Hemorrhage can occur at virtually any site in patients receiving heparin. An unexplained fall in hematocrit, fall in blood pressure, or any other unexplained symptom should lead to serious consideration of hemorrhagic event.
Heparin sodium should be used with extreme caution in disease states in which there is increased danger of hemorrhage. Some of the conditions in which increased danger of hemorrhage exists are:
Cardiovascular - Subacute bacterial endocarditis. Severe hypertension.
Surgical - During and immediately following (a) spinal tap or spinal anesthesia or (b) major surgery, especially involving the brain, spinal cord, or eye.

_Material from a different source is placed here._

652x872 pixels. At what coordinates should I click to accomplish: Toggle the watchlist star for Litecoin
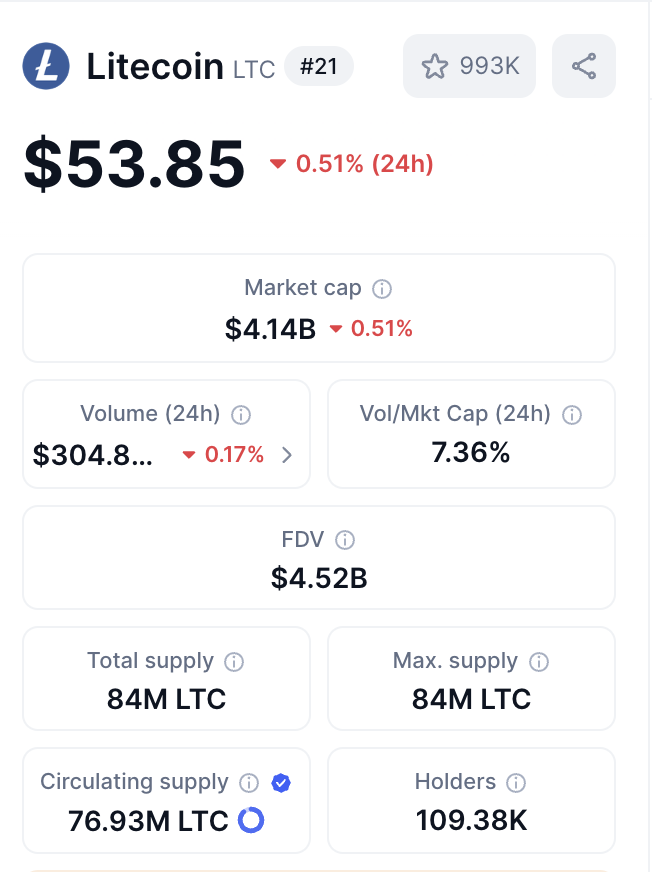click(x=437, y=65)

Hematologic - Conditions associated with increased bleeding tendencies, such as hemophilia, thrombocytopenia, and some vascular purpuras.
Gastrointestinal - Ulcerative lesions and continuous tube drainage of the stomach or small intestine.
Other - Menstruation, liver disease with impaired hemostasis.
When heparin sodium is administered in therapeutic amounts, its dosage should be regulated by frequent blood coagulation tests. If the coagulation test is unduly prolonged or if hemorrhage occurs, heparin sodium should be discontinued promptly (see Overdosage).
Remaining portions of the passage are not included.